1. Uma das principais "vítimas colaterais" da crise política aberta pela demissão do Primeiro-Ministro - provocada pelo desleal ataque da PGR -, e pela dissolução parlamentar - cortesia do PR, ao preterir a hipótese de nomeação de um novo Governo - é obviamente o processo de revisão constitucional, desencadeado no início da legislatura.
Mais uma vez, como assinalei na altura, lamento que o PS tenha consentido na abertura de um processo de revisão ordinária, para a qual não estava bem preparado, em vez de começar por uma revisão extraordinária, limitada aos pontos identificados que necessitavam de uma alteração urgente; e também que, tendo apresentado um projeto de âmbito propositadamente limitado (direitos fundamentais), tenha depois consentido no alargamento do debate na CERC a todas as propostas apresentadas, arrastando consequentemente a conclusão da revisão.

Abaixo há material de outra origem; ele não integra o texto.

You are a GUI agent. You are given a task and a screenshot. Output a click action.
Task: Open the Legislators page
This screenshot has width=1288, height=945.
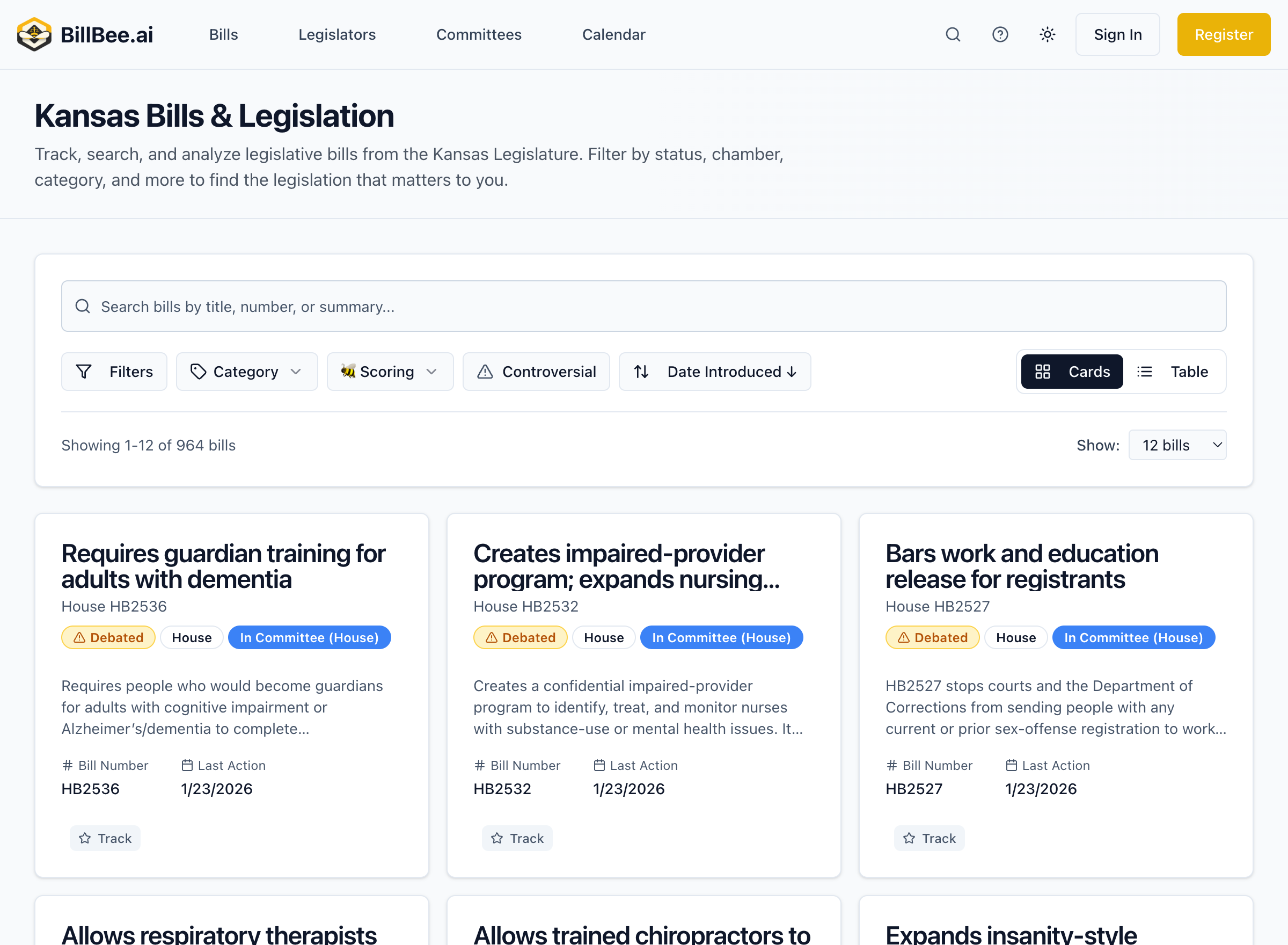(x=336, y=34)
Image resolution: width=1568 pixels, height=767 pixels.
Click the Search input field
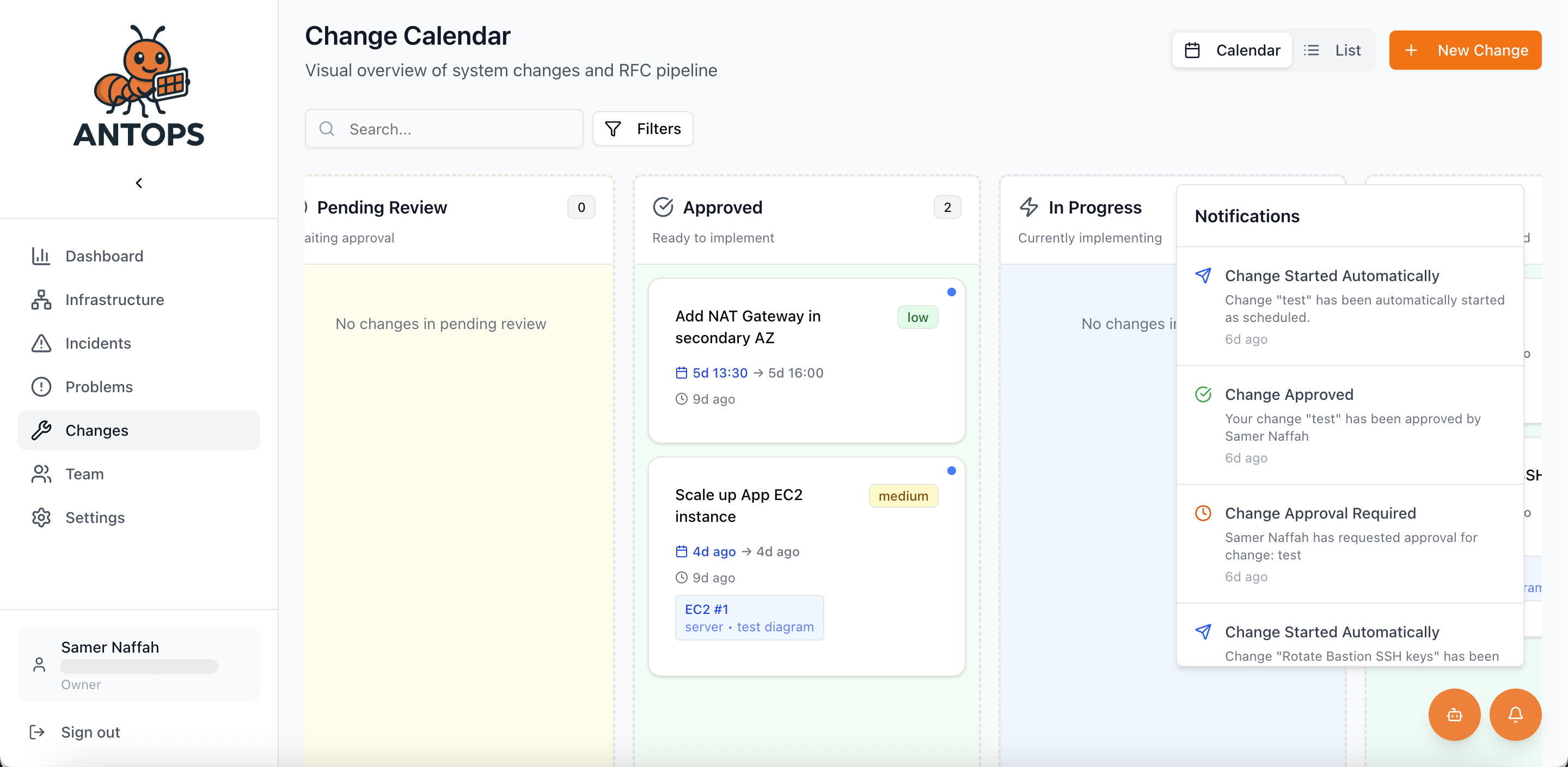[444, 129]
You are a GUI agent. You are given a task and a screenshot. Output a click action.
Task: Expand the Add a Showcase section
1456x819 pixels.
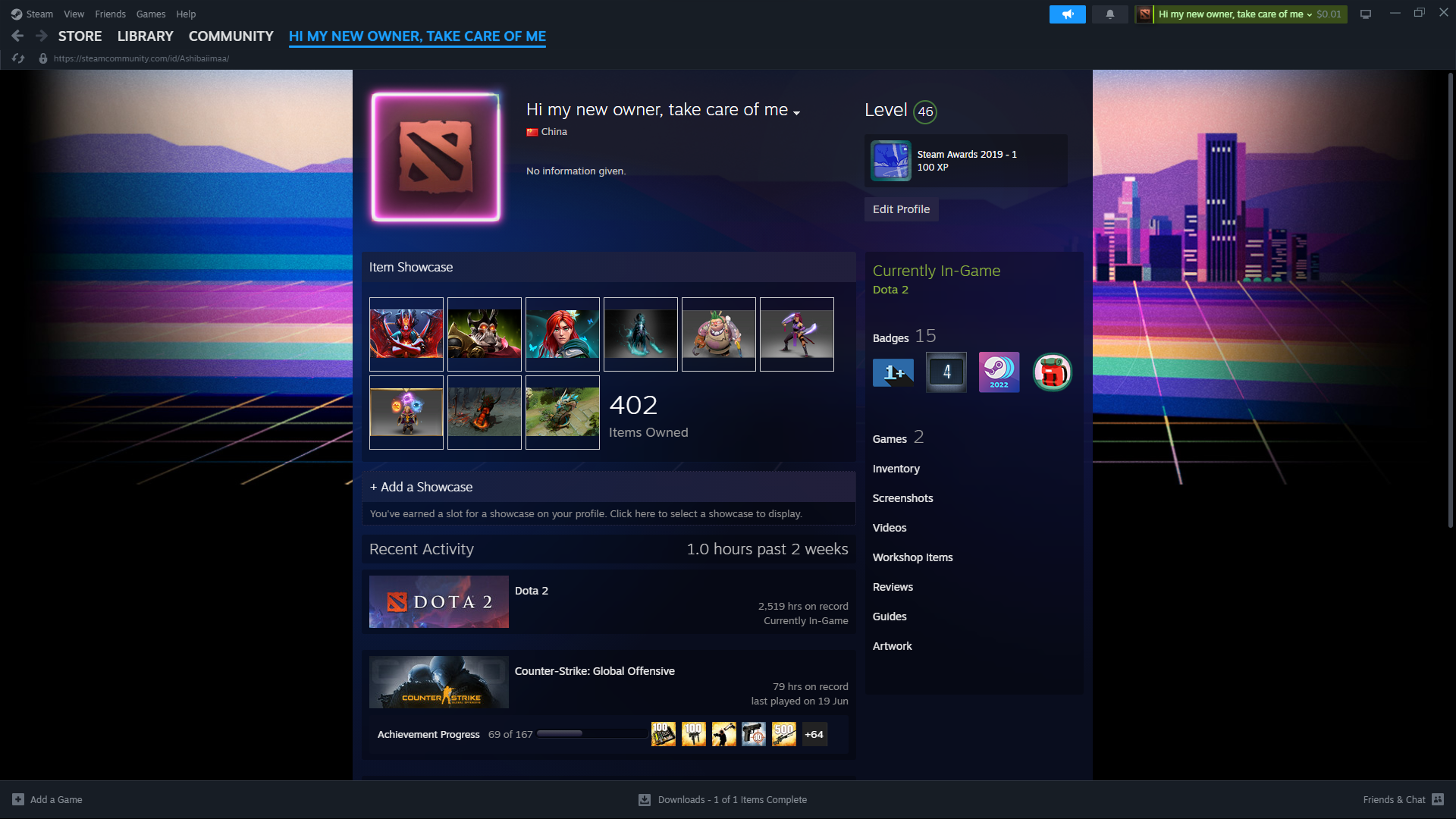422,487
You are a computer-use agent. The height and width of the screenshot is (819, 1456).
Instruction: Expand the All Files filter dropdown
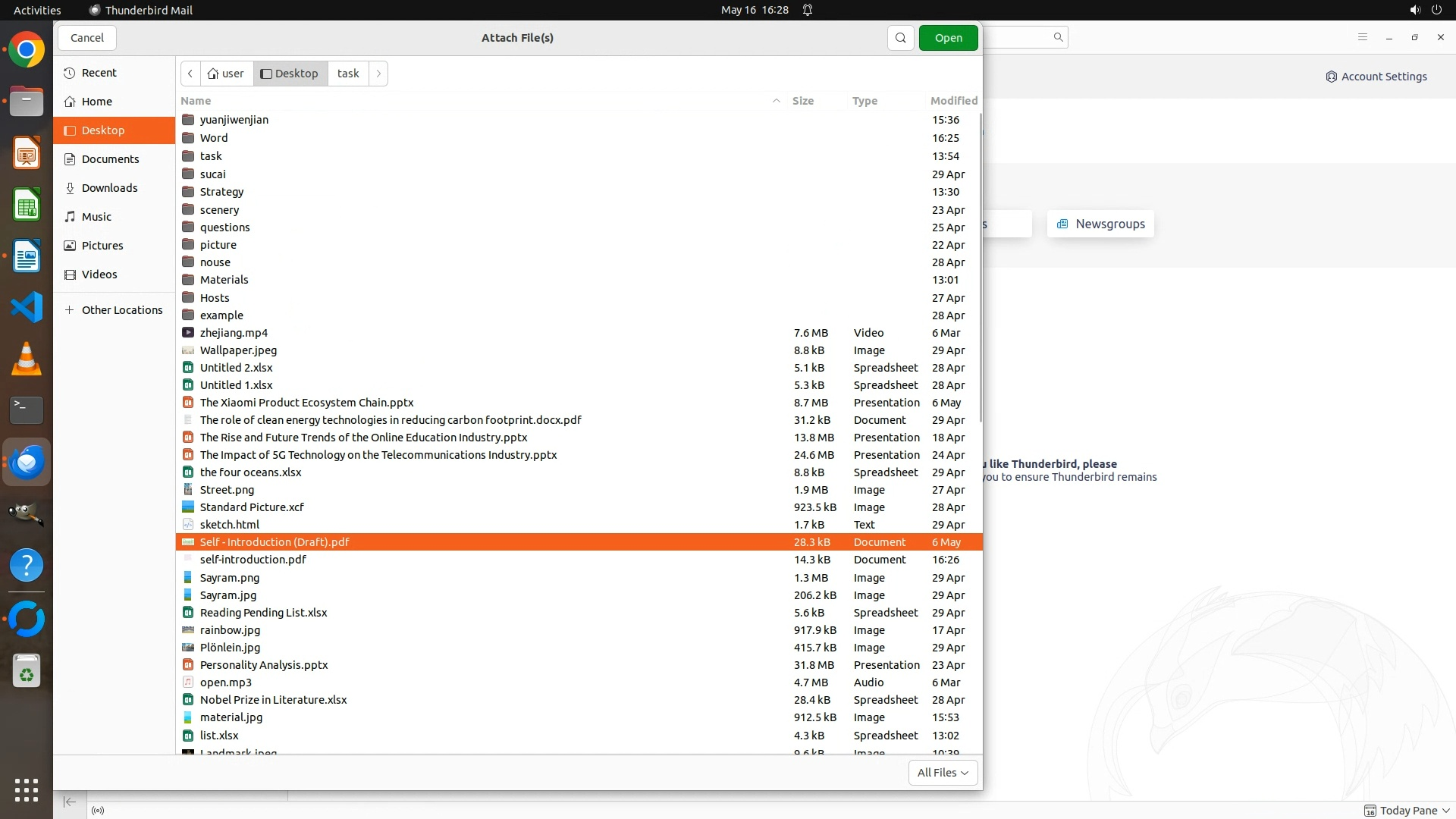[x=943, y=773]
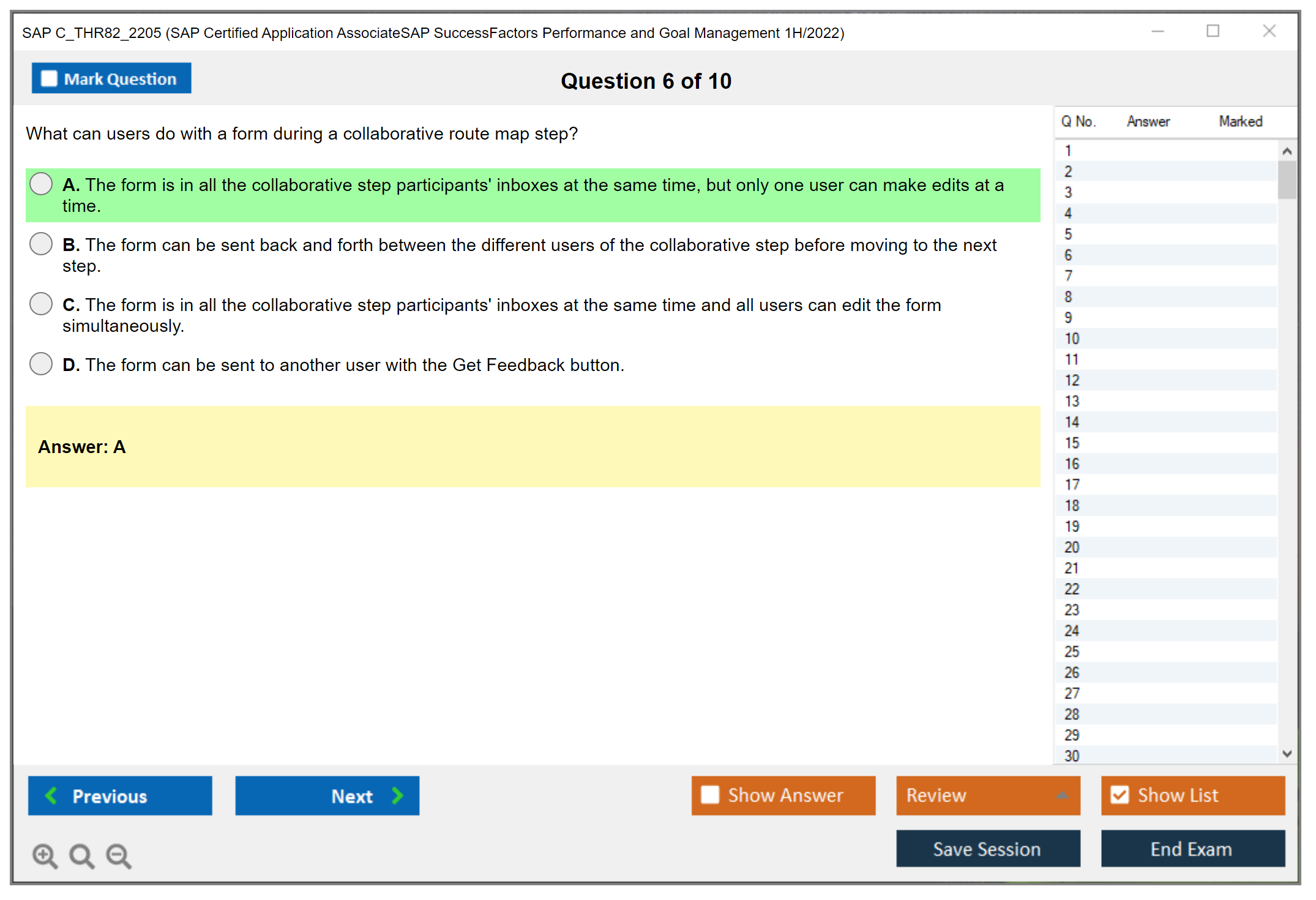1316x900 pixels.
Task: Uncheck the Show List checkbox
Action: (x=1120, y=795)
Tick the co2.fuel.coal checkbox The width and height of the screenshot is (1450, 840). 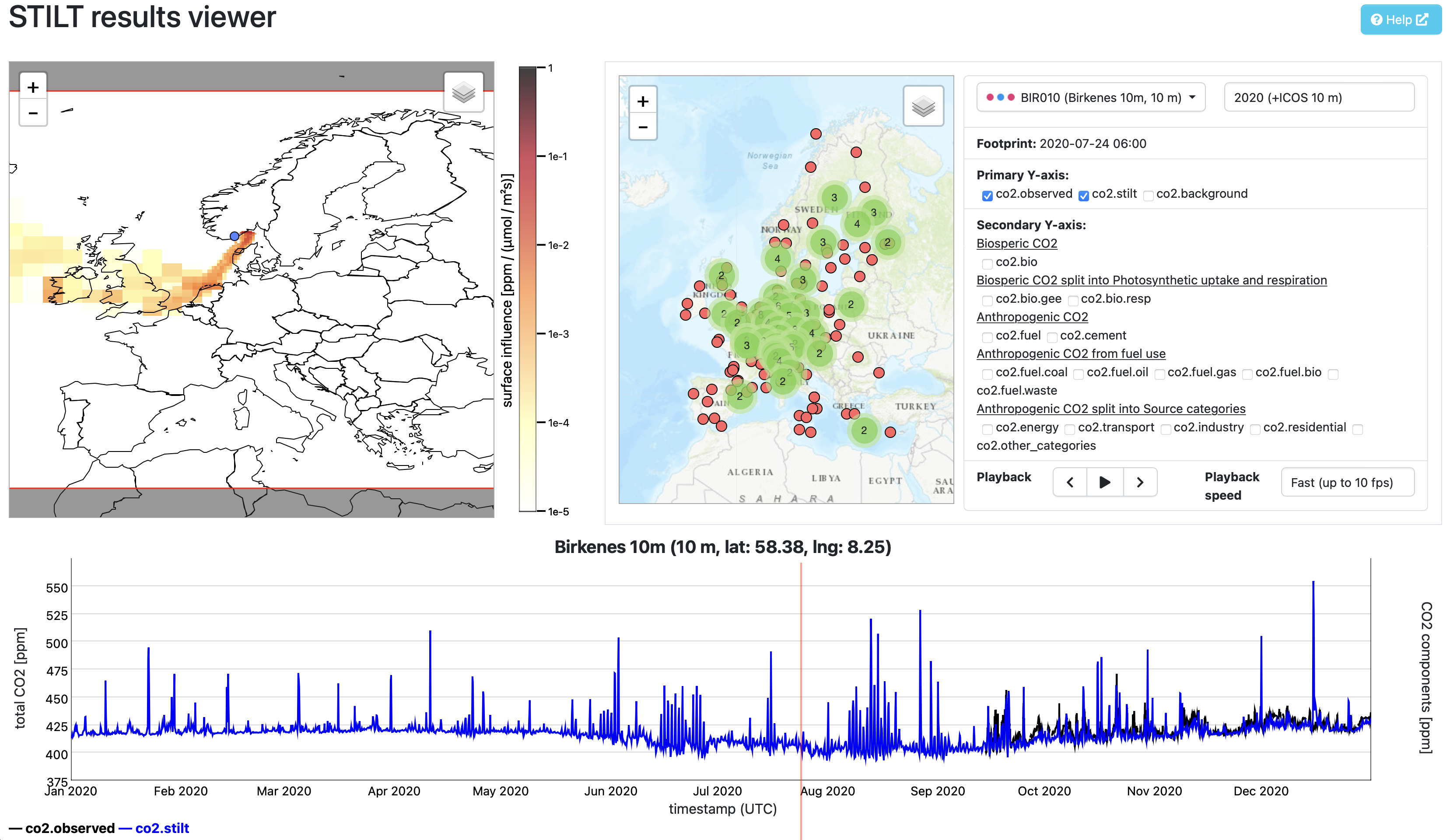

E assim ficámos sem nenhuma revisão, incluindo onde ela era mesmo necessária.
2. Com mais este falhanço na revisão da CRP, vai prolongar-se o largo período de estabilidade constitucional, que dura desde 2005, que vai em quase vinte anos, o que já não sucedia desde o século XIX.
Será, portanto, a próxima legislatura, se houver condições políticas para isso, a retomar a questão, tendo de decidir, de novo, à cabeça, se opta por começar por uma revisão extraordinária expedita e limitada, seguida de um processo de revisão ordinária, necessariamente mais ampla e mais demorada, ou se incorre no mesmo erro cometido na legislatura cessante.
Com as várias revisões entretanto efetuadas, a CRP de 1976 passou claramente o "teste do tempo", mas a usura das décadas passadas não deixa de mostrar-se no envelhecimento de vários trechos, designadamente na "constituição económica" e em alguns capítulos da "constituição política".
Tal como na natureza, também na CRP os "ramos mortos" devem ser removidos, para dar nova energia à árvore constitucional.
3. Tendo sido um dos constituintes de 1976 - o que poderia levar-me ao conservadorismo constitucional -, penso, porém, que, em vez de a preservar intocada, à custa da sua capacidade para comandar a "realidade constitucional", vale a pena investir numa operação de "aggiornamento" da Lei Fundamental.
Quando está prestes a completar meio século de vigência - o que anteriormente só a Carta Constitucional de 1826 tinha conseguido -, a melhor homenagem que se lhe pode tributar é prepará-la para enfrentar o próximo meio século!